▶ [Information shown]
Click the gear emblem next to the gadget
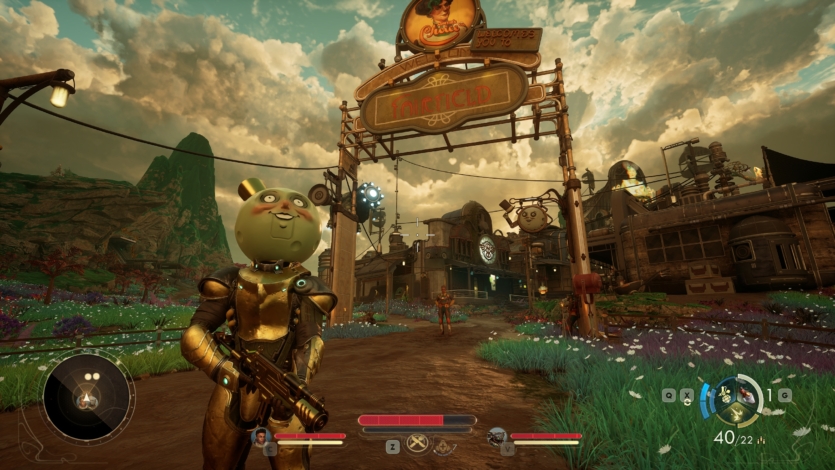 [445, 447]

---

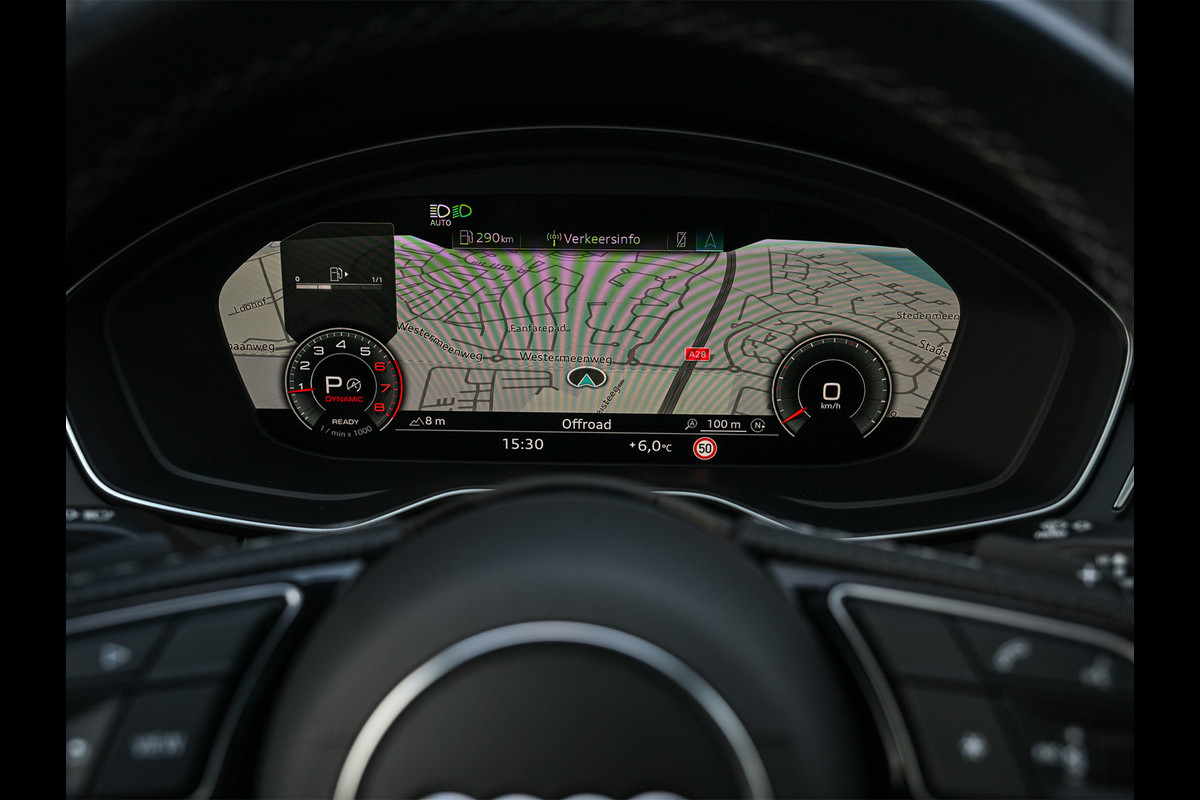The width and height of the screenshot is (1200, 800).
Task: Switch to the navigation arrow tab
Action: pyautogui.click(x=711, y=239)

▶ [What this task involves] Rewrite everything in the records from the line containing "The width and" down through the line containing "Action: pyautogui.click(x=711, y=239)", replacing "navigation arrow" with "bookmarks" and leaving the rest unchanged. Omit the pictures from your answer.

▶ [Expected output]
The width and height of the screenshot is (1200, 800).
Task: Switch to the bookmarks tab
Action: pyautogui.click(x=711, y=239)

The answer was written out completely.